Und auch im Christentum wurde das goldgelbe Insekt sehr geschätzt – nicht zuletzt, weil die Kirchen Bienenwachs zur Herstellung von Kerzen benötigten.

"Es waren die Klöster, die die Bienenzucht und die Imkerei in Europa voranbrachten", erläutert Walter Wörtz. Parallel dazu gab es im Mittelalter große Gebiete, in denen Waldimkerei betrieben wurde. Bei Nürnberg etwa siedelten die sogenannten "Zeidler" Bienenvölker in Baumhöhlen an und gewannen so deren Honig. Die Zeidlerei "war ein Grund dafür, dass Nürnberg später zur Lebkuchenstadt wurde", erklärt Walter Wörtz. Bis ins 18. Jahrhundert sei Honig das einzige Mittel gewesen, um Speisen zu süßen.

Wie der Bienen-Nektar über die Jahrhunderte hinweg gewonnen wurde – auch das macht das Museum anschaulich. Die hohlen Baumstämme im Mittelalter wurden später durch Bienenkörbe abgelöst. Dann kamen die Bienenbeuten: Holzkästen, in denen Bienenwaben in Rahmen eingehängt werden. Auch eine historische Honigschleuder kann man im Museum begutachten.

Ein besonderer Schatz ist jedoch die größte Grafiksammlung zum Thema Bienen in Deutschland.

Die rund 500 Zeichnungen und Drucke stammen größtenteils von Karl-August Forster (1899-1984). Der Pharmazeut und Chemiker hatte in den 30er Jahren ein Arzneimittel aus Bienengift gegen rheumatische Krankheiten entwickelt. Um es massenhaft herzustellen, baute Forster bei Illertissen eine der größten Bienenzuchtfarmen Europas auf. Arbeiterinnen verbrachten dort den Tag damit, Bienen in Löschblätter stechen zu lassen. Das Gift wurde extrahiert, gefriergetrocknet und für die Herstellung einer Bienengift-Salbe verwendet. Das Arzneimittel wird heute nicht mehr hergestellt.
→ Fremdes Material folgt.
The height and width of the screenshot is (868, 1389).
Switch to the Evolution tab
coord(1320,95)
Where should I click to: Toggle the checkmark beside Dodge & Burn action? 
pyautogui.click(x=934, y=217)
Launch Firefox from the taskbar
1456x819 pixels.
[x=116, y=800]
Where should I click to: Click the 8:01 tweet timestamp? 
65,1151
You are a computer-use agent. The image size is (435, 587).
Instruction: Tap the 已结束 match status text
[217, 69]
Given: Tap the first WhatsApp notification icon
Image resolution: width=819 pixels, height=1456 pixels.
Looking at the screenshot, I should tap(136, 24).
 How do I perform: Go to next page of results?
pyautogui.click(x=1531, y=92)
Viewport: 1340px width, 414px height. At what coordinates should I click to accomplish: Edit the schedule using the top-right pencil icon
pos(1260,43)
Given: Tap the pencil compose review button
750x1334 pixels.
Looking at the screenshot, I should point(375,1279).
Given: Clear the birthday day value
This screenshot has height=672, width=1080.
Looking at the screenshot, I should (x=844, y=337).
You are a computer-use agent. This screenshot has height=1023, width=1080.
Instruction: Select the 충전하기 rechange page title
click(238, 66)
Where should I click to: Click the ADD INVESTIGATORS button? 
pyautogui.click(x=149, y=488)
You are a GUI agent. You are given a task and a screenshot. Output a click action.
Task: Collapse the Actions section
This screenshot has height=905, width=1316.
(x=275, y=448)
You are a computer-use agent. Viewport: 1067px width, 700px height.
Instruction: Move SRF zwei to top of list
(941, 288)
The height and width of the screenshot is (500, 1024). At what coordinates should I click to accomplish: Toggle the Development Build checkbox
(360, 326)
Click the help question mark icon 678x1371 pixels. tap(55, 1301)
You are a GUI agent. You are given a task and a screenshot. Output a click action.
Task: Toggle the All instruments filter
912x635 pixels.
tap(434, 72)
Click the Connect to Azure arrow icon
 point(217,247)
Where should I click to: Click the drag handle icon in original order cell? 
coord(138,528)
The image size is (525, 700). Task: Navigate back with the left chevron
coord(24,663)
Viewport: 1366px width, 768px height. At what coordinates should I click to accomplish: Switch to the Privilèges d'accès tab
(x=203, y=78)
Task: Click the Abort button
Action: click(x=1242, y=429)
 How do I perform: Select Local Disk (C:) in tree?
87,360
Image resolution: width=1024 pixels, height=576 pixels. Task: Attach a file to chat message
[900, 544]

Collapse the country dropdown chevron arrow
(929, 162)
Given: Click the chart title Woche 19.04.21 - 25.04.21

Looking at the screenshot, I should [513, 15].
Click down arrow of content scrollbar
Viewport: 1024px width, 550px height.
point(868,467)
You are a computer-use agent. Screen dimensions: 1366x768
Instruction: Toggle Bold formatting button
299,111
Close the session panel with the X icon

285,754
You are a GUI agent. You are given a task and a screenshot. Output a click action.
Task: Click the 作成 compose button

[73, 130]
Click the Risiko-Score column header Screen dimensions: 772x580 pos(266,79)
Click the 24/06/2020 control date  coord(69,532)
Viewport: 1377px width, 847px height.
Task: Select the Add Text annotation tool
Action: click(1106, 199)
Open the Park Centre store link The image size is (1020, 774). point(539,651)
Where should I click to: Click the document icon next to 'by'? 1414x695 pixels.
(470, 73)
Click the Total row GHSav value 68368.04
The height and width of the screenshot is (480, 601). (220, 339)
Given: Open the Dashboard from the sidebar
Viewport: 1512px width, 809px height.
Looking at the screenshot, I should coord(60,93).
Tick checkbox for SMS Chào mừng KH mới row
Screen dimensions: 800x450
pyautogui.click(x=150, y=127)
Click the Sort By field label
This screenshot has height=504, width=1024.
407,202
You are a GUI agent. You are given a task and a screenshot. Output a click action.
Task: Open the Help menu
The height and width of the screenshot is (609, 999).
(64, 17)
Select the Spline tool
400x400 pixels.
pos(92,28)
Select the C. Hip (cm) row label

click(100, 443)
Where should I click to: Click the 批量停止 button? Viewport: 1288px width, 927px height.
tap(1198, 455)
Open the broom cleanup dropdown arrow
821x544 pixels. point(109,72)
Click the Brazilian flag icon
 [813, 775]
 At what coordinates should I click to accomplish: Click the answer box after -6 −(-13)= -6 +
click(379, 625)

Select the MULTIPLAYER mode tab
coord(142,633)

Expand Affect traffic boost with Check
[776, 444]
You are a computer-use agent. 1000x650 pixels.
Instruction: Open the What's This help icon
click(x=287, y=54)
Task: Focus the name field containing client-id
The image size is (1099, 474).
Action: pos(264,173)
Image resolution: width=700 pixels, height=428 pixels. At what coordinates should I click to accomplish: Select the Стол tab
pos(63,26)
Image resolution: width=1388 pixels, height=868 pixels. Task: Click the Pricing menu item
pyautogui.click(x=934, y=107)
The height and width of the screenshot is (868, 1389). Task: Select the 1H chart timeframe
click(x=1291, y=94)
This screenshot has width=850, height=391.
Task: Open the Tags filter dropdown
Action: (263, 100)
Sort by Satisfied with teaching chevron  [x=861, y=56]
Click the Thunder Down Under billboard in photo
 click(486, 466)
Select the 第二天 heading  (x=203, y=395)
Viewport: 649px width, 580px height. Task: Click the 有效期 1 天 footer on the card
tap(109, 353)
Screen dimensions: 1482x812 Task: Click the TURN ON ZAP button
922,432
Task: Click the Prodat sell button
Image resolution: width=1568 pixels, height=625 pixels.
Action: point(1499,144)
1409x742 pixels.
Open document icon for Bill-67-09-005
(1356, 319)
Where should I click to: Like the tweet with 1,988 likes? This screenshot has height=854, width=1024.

Forsters Sammlung jedoch bildete den Grundstock für das Bayerische Bienenmuseum.

Das Bienengift ist nur ein Beispiel dafür, wie sich der Mensch die Biene immer wieder zunutze machte.

In der Landwirtschaft ist sie bis heute nach Rind und Schwein das drittwichtigste Nutztier.

Das liege vor allem an ihrer Fähigkeit, Blütenpflanzen zu bestäuben, erläutert Museumsleiter Wörtz. Gerade auf dem Land gebe es davon jedoch wegen der Monokulturen auf den Feldern immer weniger. "Die Biene hat Probleme", sagt Wörtz: "Aber es ist auch ein Umdenken spürbar." So sei noch vor 20 Jahren die Imkerei vor dem Aus gestanden. Heute gebe es vor allem in den Städten eine Renaissance. Gerade bei jüngeren Leuten habe die Biene wieder viele Fans, meint Wörtz: "Mit unserem Museum wollen wir dazu beitragen, dass das so bleibt."